Niemand schäme sich also des ehrwürdigen Zeichens unserer Erlösung, der größten aller Wohltaten, durch die wir leben, durch die wir sind. Wir wollen vielmehr das Kreuz Christi wie eine Krone tragen. Denn durch das Kreuz wird ja unser ganzes Heil vollbracht. So oft jemand wiedergeboren wird, ist das Kreuz dabei; so oft er genährt wird mit jener geheimnisvollen Speise, so oft jemand geweiht wird, so oft irgendeine andere Handlung vorgenommen wird, überall steht dieses Zeichen des Sieges und zur Seite. Deshalb zeichnen wir es voll Eifer auf die Häuser, Wände und Fenster, auf die Stirn und auf das Herz. Ist es ja doch das Sinnbild unserer Erlösung, unserer gemeinsamen Befreiung, sowie der Güte unseres Herrn. „Wie ein Lamm wurde er zur Schlachtbank geführt“4 . So oft du dies also mit dem Kreuze bezeichnest, beherzige alles, was im Kreuze liegt, dämpfe den Zorn und alle übrigen Leidenschaften. S. d778 Wenn du dich bekreuzest, erfülle deine Stirn mit großer Zuversicht, mache deine Seele frei. Ihr wisset doch sicherlich, wodurch wir die Freiheit erlangen. Um uns dafür zu gewinnen, für die Freiheit nämlich, die uns zukommt, erwähnt Paulus das Kreuz und das Blut des Herrn, indem, er spricht: „Um einen Preis seid ihr erkauft worden; werdet nicht Sklaven der Menschen“5 . Er will sagen: Bedenke, was für ein Preis für dich bezahlt worden ist und du wirst keines Menschen Knecht sein; das Kreuz nennt er nämlich einen Kaufpreis. Man darf das Kreuz aber nicht einfach nur mit dem Finger machen, sondern zuerst mit dem Herzen, voll innigen Glaubens.

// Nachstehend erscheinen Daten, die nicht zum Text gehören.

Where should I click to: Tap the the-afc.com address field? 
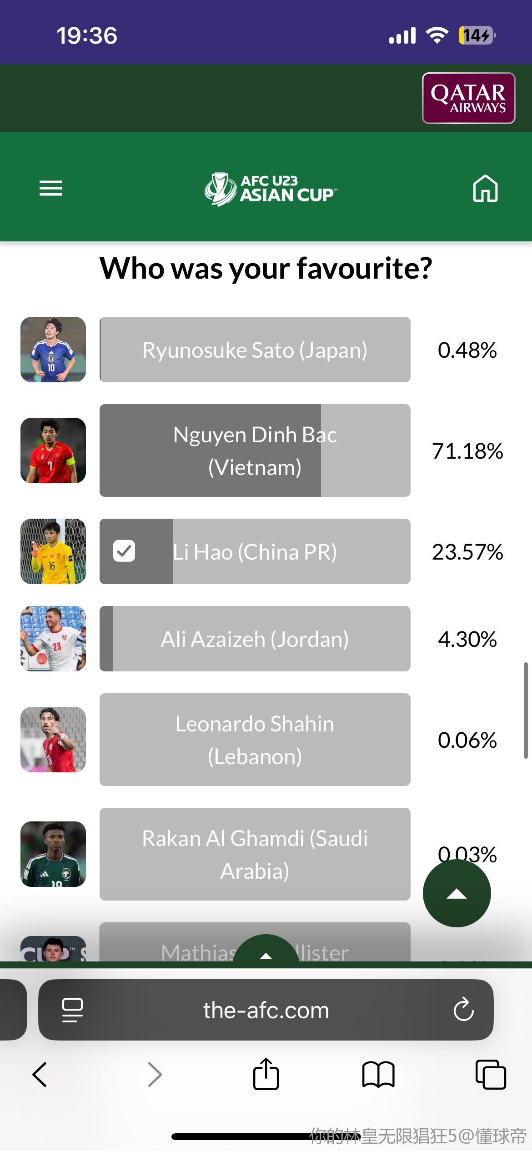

Wenn du es in dieser Weise auf deine Stirne zeichnest, dann wird dir kein unreiner Geist nahen, weil er die Waffe sieht, die ihm die Wunde geschlagen, das Schwert, das ihm den tödlichen Streich versetzte. Wenn wir beim Anblick der Richtstätten erschaudern, was wird wohl der Teufel empfinden beim Anblick der Waffe, mit der Christus seine ganze Macht gebrochen und dem Drachen den Kopf abgehauen hat?

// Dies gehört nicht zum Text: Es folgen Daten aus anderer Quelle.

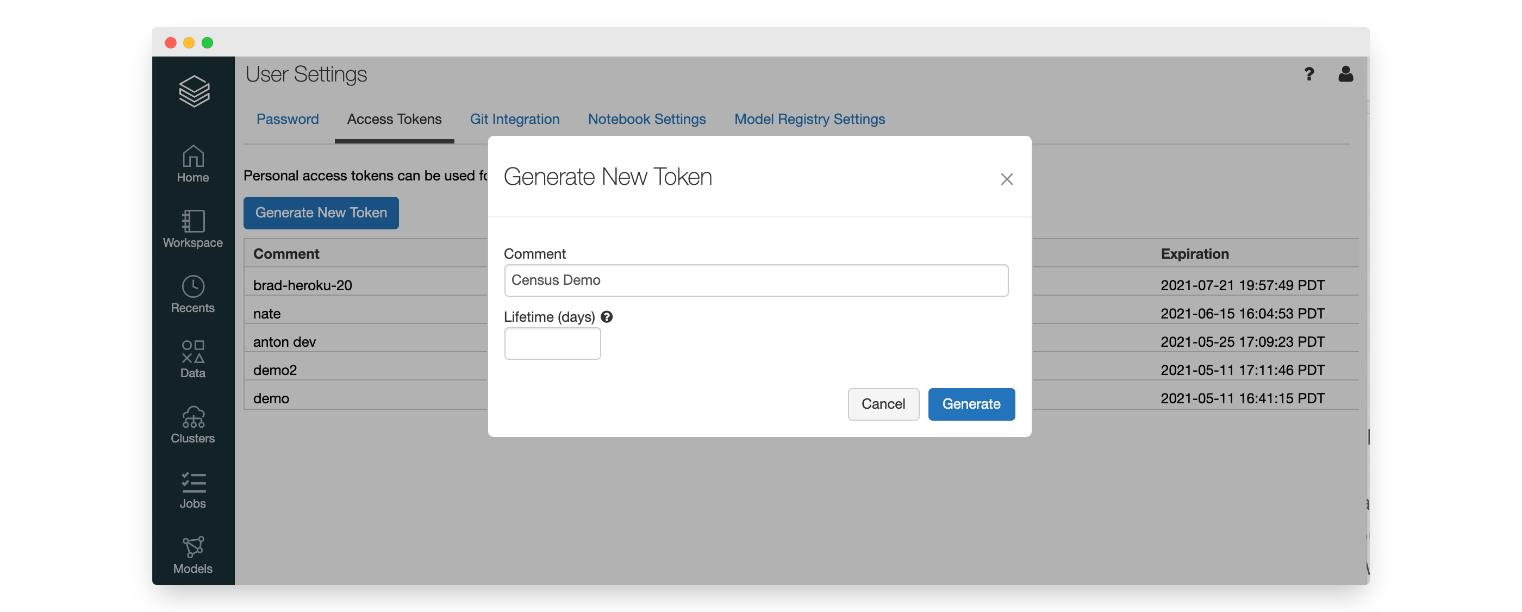Click the Databricks logo icon
Screen dimensions: 1522x612
194,92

Schäme dich also nicht eines so großen Gutes, damit auch Christus sich deiner nicht schäme, wenn er in seiner Herrlichkeit kommen und wenn vor ihm sein Zeichen erscheinen wird, leuchtender als die Strahlen der Sonne. Ja, dann wird das Kreuz kommen und durch sein Erscheinen laut predigen, wird über die ganze Erde für den Herrn Zeugnis ablegen und zeigen, dass er nichts unterlassen hat von dem, was von ihm abhing. Dieses Zeichen hatte schon zur Zeit unserer Vorfahren und hat auch jetzt noch die Kraft, verschlossene Türen zu öffnen, Giftmittel unschädlich zu machen, dem Schierling seine Wirkung zu nehmen, vom Bisse giftiger Tiere zu heilen; denn wenn es die Pforten der Vorhölle erschloß, das Tor des Himmels öffnete, den Eingang zum Paradiese wieder auftat und die Fesseln des Teufels sprengte, was braucht man sich da zu wundern, dass es mächtiger ist, als giftige Tränke und Tiere und alles andere der Art?